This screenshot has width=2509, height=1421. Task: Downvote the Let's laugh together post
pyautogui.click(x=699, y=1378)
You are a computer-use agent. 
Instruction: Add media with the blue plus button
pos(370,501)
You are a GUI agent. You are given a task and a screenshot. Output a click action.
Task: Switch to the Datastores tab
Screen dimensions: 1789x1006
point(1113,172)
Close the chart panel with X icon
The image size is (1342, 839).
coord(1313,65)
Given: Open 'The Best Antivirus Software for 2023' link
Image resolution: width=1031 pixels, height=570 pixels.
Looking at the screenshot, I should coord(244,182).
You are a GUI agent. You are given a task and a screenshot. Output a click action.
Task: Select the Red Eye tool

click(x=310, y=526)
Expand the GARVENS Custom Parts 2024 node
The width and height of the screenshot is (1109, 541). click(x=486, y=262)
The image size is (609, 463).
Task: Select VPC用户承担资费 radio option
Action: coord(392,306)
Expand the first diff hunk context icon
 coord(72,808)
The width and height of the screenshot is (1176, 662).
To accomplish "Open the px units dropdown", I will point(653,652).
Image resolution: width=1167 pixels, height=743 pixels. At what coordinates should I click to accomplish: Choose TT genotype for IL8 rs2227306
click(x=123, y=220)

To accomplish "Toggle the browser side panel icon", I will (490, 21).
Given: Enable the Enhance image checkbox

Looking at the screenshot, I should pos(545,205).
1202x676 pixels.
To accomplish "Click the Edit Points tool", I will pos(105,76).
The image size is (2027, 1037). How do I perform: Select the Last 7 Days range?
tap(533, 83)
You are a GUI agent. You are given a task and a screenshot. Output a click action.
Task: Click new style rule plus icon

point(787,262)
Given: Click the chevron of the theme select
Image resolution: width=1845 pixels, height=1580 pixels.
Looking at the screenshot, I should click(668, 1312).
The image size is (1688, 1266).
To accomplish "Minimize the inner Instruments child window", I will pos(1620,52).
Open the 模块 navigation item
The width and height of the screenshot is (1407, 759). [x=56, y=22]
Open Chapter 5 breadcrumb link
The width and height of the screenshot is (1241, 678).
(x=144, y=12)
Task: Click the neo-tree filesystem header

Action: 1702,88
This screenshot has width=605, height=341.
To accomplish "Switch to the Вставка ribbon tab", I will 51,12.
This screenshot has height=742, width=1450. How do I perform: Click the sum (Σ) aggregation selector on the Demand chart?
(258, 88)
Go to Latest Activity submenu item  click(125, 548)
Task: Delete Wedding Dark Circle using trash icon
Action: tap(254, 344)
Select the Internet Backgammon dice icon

= = = = = = =

= What to work on =
Show every line of the material above in which "Switch" is present.

= Written answer =
Task: Switch to the Datastores tab
To accomplish "Switch to the Вставка ribbon tab", I will 51,12.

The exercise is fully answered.